There are lots to discover here. There are moss-covered graves with tiny white ceramic foxes placed in every available space.
Or if you would prefer to stretch your legs and immerse yourself in the forest, there is a four-kilometer hike to the top of the hill, sporadically dotted with faded torii gates.
If you visit in the summer, be sure to take precautions for the heat. Sunscreen, lots of water, and bug spray are all essential if you are going to enjoy the forest.
Things to Buy
You may stumble upon a small antique market selling secondhand kimono and small ceramic items in the area behind the main shrine.
If you miss this, fox charms and prayer boards sold at the shrine also make great souvenirs. The other shopping opportunities are the lack-luster shopping street to the left of the main gate.
Things to Eat
You can grab inarizushi (fried tofu pouch filled with sushi rice) or kitsune udon (udon noodles with hot broth and a piece of fried tofu) from the tourist-focused restaurants, but while the prices aren’t too bad, the food is nothing special.
It’s worth the walk to Kendonya, who pride themselves on their hand-made udon noodles and broth, made fresh daily.
Video: A Tour of Fushimi Inari Shrine
Check out this video giving you an inside look into Fushimi Inari:
The shrine is open 24 hours
Admission is free
How to Get There
Fushimi Inari Taisha is most easily reached by train or subway.
From Kyoto Station take the JR Nara Line to Inari Station (2 stops from Kyoto Station) and walk three minutes to the shrine’s main entrance. The train costs 140 yen each way, and takes around 5 minutes.
Or you can take the Keihan Main Line to Fushimi-Inari Station. It’s a 5-minute walk east from the station.
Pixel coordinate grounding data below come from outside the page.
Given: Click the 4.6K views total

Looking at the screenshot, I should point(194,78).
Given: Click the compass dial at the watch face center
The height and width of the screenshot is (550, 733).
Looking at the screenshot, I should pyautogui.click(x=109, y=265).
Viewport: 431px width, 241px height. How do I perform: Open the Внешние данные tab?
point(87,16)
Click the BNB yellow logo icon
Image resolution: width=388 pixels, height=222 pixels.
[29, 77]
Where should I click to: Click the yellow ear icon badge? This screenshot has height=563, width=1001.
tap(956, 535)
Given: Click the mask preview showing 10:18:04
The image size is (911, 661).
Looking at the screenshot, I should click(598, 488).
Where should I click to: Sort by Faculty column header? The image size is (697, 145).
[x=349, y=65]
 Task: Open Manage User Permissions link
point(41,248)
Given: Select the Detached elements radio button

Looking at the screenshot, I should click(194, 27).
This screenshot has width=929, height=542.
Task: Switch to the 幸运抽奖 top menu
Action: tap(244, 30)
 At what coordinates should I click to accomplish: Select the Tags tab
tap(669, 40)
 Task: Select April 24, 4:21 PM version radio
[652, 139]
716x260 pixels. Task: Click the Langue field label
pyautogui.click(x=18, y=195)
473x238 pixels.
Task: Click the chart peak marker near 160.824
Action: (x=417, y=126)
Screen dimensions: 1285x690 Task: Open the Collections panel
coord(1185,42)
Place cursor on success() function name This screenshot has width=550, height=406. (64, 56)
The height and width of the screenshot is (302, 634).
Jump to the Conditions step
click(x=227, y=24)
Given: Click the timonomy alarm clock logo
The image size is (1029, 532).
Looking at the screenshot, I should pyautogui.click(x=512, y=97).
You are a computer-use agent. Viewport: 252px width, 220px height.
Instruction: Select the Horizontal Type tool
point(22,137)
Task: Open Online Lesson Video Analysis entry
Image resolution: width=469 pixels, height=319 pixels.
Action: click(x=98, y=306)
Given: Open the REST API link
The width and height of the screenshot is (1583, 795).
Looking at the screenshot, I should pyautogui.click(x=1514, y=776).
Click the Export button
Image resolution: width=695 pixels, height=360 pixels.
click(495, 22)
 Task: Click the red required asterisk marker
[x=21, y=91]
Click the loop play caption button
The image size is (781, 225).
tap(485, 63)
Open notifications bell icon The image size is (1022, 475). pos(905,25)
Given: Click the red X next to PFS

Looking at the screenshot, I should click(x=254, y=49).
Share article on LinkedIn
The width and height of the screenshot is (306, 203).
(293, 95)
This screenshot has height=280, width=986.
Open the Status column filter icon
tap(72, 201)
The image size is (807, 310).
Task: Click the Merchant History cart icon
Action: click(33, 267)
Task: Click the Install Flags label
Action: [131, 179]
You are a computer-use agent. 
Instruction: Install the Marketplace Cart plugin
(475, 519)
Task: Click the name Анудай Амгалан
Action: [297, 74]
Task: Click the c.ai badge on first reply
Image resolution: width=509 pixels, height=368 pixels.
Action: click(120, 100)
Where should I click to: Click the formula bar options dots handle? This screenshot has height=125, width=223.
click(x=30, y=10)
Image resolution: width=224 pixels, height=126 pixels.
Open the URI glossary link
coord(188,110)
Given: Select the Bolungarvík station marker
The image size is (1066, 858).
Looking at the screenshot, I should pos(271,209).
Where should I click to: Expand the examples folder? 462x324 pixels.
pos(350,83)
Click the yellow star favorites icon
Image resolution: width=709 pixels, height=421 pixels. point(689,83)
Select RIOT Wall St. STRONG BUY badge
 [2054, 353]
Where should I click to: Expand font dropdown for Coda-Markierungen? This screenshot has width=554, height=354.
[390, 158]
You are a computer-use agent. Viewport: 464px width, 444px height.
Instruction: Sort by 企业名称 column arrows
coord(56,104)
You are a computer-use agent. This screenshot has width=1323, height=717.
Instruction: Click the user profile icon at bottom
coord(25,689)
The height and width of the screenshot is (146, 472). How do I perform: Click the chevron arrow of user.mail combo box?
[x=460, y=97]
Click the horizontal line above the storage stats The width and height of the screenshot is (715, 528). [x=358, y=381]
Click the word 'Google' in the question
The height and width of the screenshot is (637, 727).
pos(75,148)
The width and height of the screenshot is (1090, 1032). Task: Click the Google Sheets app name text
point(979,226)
Fushimi Inari Shrine Website
English information is available at the website here: Fushimi Inari Taisha website
Since Fushimi Inari Taisha is some distance from Kyoto’s other sights, it’s worth combining it with a visit to Tofukuji-temple, just one stop down on the Keihan Main Line. Tofukuji is extremely popular during autumn for its red maple leaves and practically deserted otherwise—leaving you to enjoy its zen gardens, wooden temples and ample greenery in peace.